From latimes.com, posted March 10:
When it comes to money, "we are about as unsophisticated as we could possibly be," Executive Director Sue Gardner said as she swept up Styrofoam packing nuts in the office, the foundation's home since it relocated in January from St. Petersburg, Fla. "It's time for us to grow up a little bit."
Growing up can be hard to do.
Wikipedia, the "encyclopedia anyone can edit," is stuck in a weird Internet time warp, part grass-roots labor of love, part runaway success.
A global democracy beloved by high school term paper writers and run largely by volunteers, the site is controlled for now by people who seem to view revenue with suspicion and worry that too much money -- maybe even just a little money -- would defile and possibly ruin the biggest encyclopedia in the history of the written word.
"Imagine if the other top 10 websites in the world, like Yahoo or Google, tried to run their budgets by asking for donations from 14-year olds," said Chad Horohoe, a 19-year-old college student in Richmond, Va., who was until recently a Wikipedia site administrator, one of the 1,500 or so people authorized to delete pages or block users from making changes to articles. "It isn't sustainable."
Looking at it one way, it's cheap to run Wikipedia and the Wikimedia Foundation's other endeavors, which include an online compendium of quotations and a multilingual dictionary and thesaurus.

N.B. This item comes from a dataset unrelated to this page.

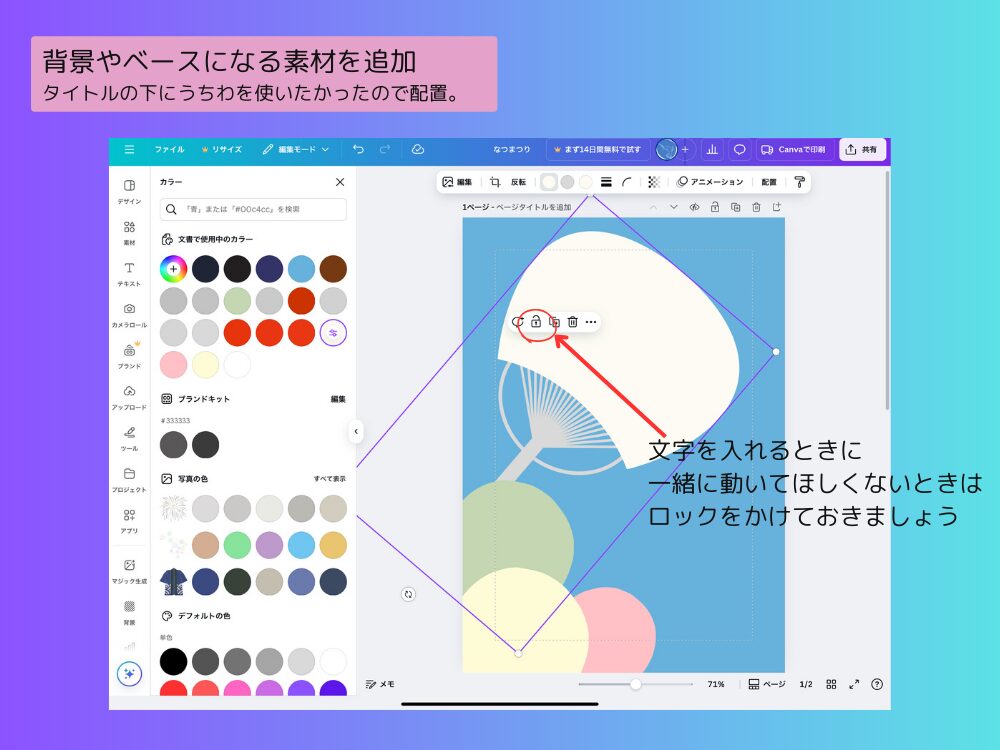This screenshot has height=750, width=1000.
Task: Toggle the color edit icon in the swatch row
Action: pos(333,333)
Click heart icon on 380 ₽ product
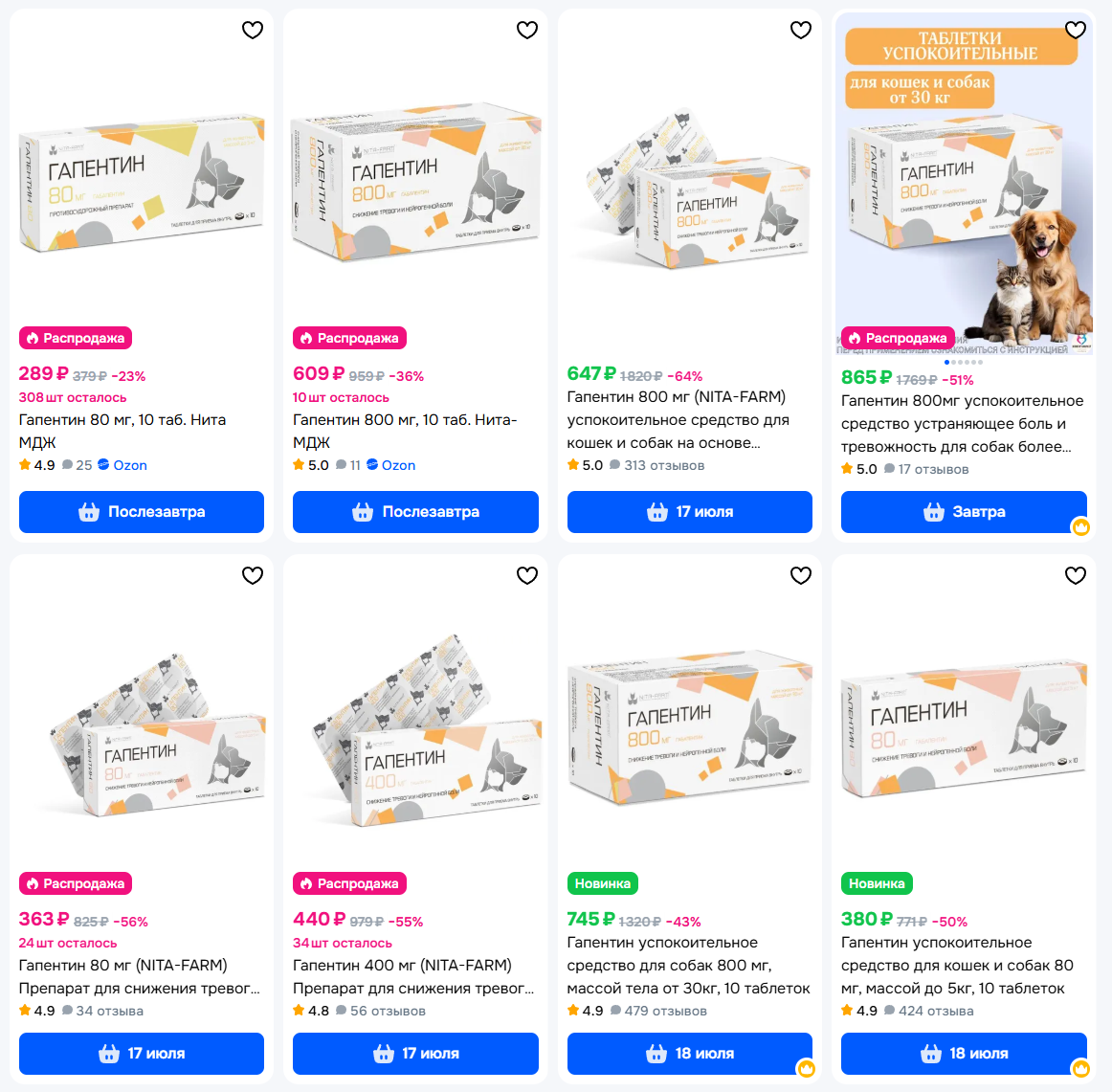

The annual budget is $4.6 million, more than half of it dedicated to 300 computer servers and other equipment. On the other hand, the foundation has a tough time raising a few million dollars. The last fundraising campaign featured a video of co-founder Jimmy Wales literally wringing his hands in desperation.
The 45,000 or so individuals who contribute annually give an average of $33 each, so campaigns, which are conducted online, raise only about one-third of what's needed.
For the rest, foundation directors have to hit up outside donors, such as Stephen J. Luczo of Seagate Technology and U2's Bono.
Recent money-making proposals include a Wikipedia television game show, a Wikipedia board game and Wikipedia T-shirts. Gardner said that a board game might by OK but that a game show would be problematic, because game shows are competitive and Wikipedia is collaborative.
How about selling advertising space like most big-time websites do? Don't go there unless you want to start a Wikipedian riot. Some members of the foundation's board of trustees and most of the site's editors and contributing writers zealously oppose advertising.
After a staff member in 2002 raised the possibility in the Wikipedia community, a facet of the Spanish-language branch quit and created the forever ad-free Enciclopedia Libre Universal en EspaƱol. Its founders said that advertising "implied the existence of a commercialization of the selfless work of volunteers."
Ads would be "threatening to Wikipedia's neutrality," said Michael Bimmler, a 16-year-old high school student who has been a contributor for more than four years and is president of the foundation's Swiss chapter. Readers would be suspicious about articles if ads were near them, he said, and would wonder why certain articles were longer than others. Besides, he added, ads are ugly.